It was the funniest thing Ive ever seen, here's 2 very dark Ghost Blue Angels with a herd of dark colored babies and 15 pure white ones all swimming around their face. Finally had to take out the babies at 2 months old to sell, and boy were those parents  The male would charge me, pick at my fingers if I tried to pick anything out of the tank.
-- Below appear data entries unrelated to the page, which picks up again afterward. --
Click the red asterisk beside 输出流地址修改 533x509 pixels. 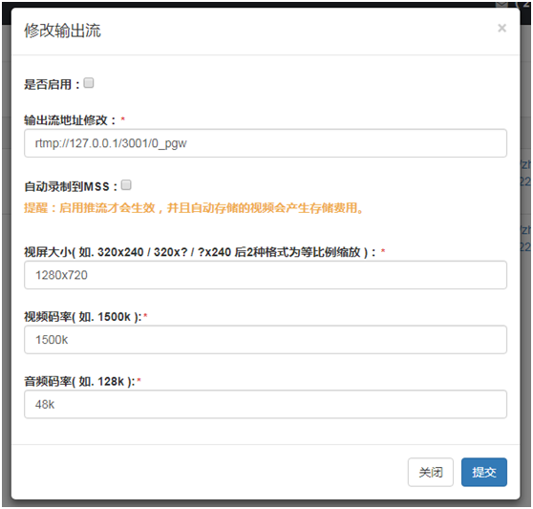click(123, 119)
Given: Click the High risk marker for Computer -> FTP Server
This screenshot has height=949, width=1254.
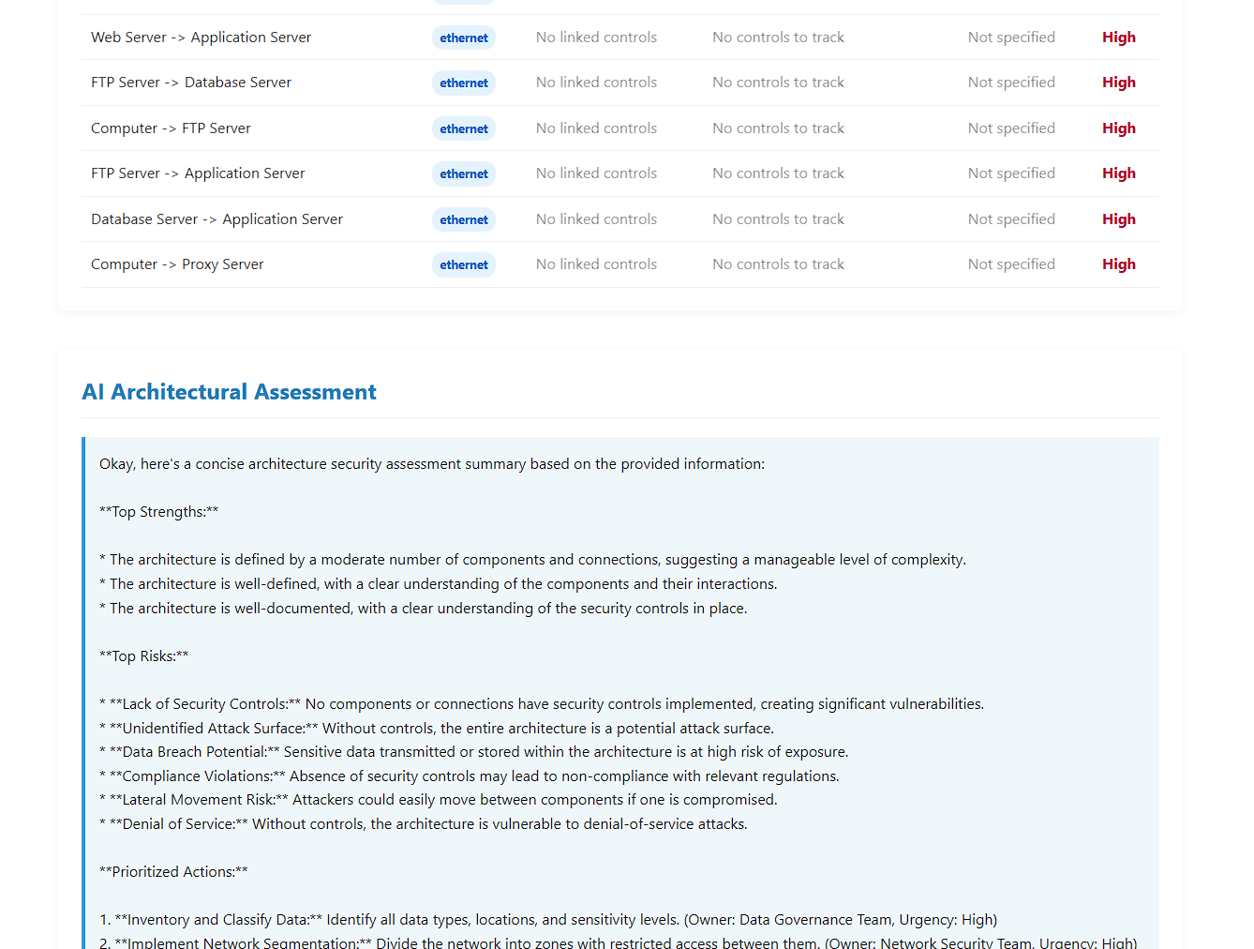Looking at the screenshot, I should click(1118, 128).
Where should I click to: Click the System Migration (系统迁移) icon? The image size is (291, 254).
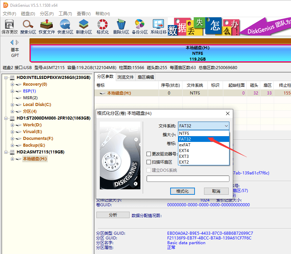point(158,26)

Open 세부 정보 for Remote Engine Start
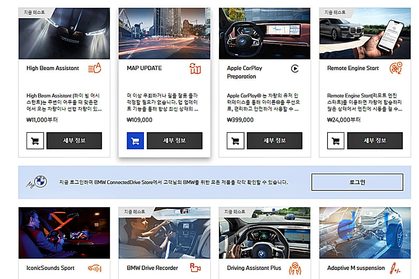click(x=375, y=141)
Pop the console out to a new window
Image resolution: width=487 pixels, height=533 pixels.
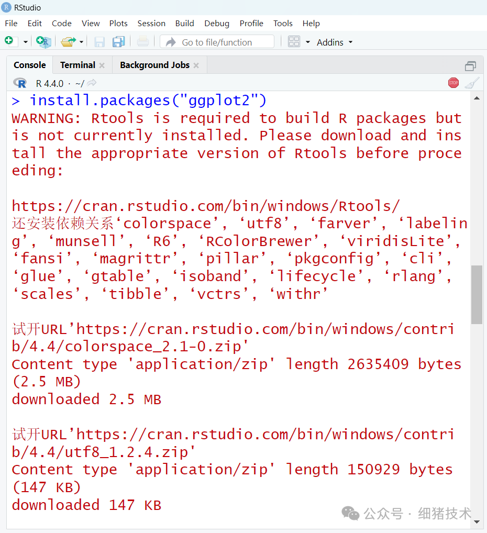470,65
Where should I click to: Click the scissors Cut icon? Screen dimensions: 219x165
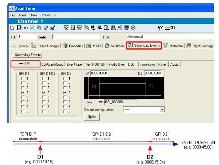(x=52, y=28)
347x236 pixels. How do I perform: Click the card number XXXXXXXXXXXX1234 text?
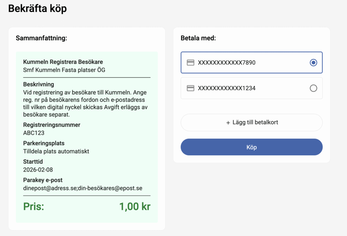pos(227,88)
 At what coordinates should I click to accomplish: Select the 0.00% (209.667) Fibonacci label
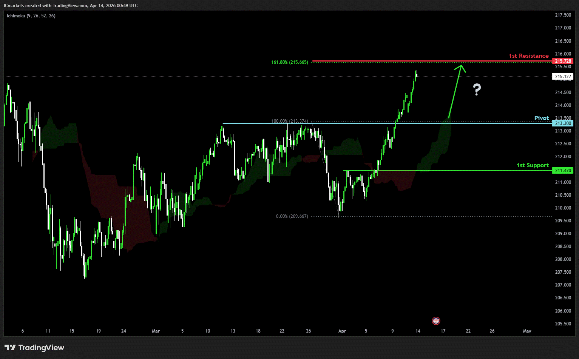(292, 216)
This male longfin GBR is the same, he pecked my finger yesterday when I moved a moss rock....guess they were already laying the eggs then.


----------



## bettaforu (Sep 6, 2009)

Good grief its like a Maternity ward in here.....what's happening 

My EBRs have laid eggs on a piece of driftwood in the bottom tank....only problem is the female is a longfin German Blue Ram and male is Electric Blue Ram....not sure what's going to come out of that one half and half?


----------



## Jiinx (Apr 5, 2012)

Wow, good work Anna.

Is this all happening in one tank?


----------



## bettaforu (Sep 6, 2009)

NO two separate plant tanks. I left the paired GBRs in the upper planted tank, and moved the 2 pairs of EBRs and 1 extra GBR female to the lower planted tank, so they wouldn't interfere with the pair spawning.

Now I have new eggs from the mated GBR pair on the sponge filter in one tank, and eggs on driftwood from the GBR female x EBR male in the bottom one.
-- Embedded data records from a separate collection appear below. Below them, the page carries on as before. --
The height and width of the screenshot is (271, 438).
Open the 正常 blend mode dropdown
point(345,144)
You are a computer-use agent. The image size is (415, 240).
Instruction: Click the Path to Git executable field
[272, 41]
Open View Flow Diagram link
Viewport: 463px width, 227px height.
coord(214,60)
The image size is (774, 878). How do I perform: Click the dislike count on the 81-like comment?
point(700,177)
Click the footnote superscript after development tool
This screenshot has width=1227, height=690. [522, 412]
Funny thing is, the other female GBR is the only one guarding the eggs....the EBRs are all chasing one another around the tank ignoring her and her eggs.....what's up with daddy???


----------



## GAT (Oct 8, 2011)

do you feed them live brine shrimp or freeze dried one? I may be interested in a pair if I have room in few months.


----------



## bettaforu (Sep 6, 2009)

I am feeding live BS but also a mixture of earthworm powder/gravidas/spirulina which I mix with the tank water and squirt it in their breeder box. 

They are eating it up great. They sleep in a small piece of large pelia that I put in the box, but as soon as food is in the tank, they are up and gobbling it up.
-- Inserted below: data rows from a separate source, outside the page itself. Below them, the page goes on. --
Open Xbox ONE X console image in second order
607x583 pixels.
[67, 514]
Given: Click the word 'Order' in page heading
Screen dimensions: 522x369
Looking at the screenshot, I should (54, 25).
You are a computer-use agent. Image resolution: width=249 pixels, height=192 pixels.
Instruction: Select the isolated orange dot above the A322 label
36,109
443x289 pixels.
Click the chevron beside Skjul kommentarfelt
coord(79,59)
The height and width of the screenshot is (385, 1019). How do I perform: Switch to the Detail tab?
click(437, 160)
My EBRS ate all the eggs in their tank...the female GBR kept leaving them alone, so the others just came over and snacked on them....all gone this am.

The GBR pair still have their eggs on the sponge filter, some are white, so I know they won't hatch...but the others look viable. I don't want to disturb them too much, as I would like to see if they will hatch the babies themselves without eating them.

I took out the Cherry barbs as the male was grabbing an egg here and there when they weren't watching, so now they have the whole tank all to themselves.


----------



## bettaforu (Sep 6, 2009)

Sad news, the GBRs after diligently watching over their eggs for two days, got attacked by pond snails during the night and all the eggs were gone.

I think a lot fungused too and that's why the snails were eating them.

They did a good job so maybe next time it will be better for them. I am removing any pond snails I can see right now (darn things get in a tank and then you have loads of them) 

*** Hmmnn....just noticed my GBRs are both hovering around what looks like a small pit in my gravel is it possible they moved whatever viable eggs was left off the sponge filter and put them in this pit?
They both seem to be doing the " ok its your turn now " thing around this indentation in the gravel.

I tried to see if there is anything in there, but because the gravel is orange clay particles its hard to 
tell....guess I will just have to wait and see in a day or so if this strange behavior amounts to anything.


----------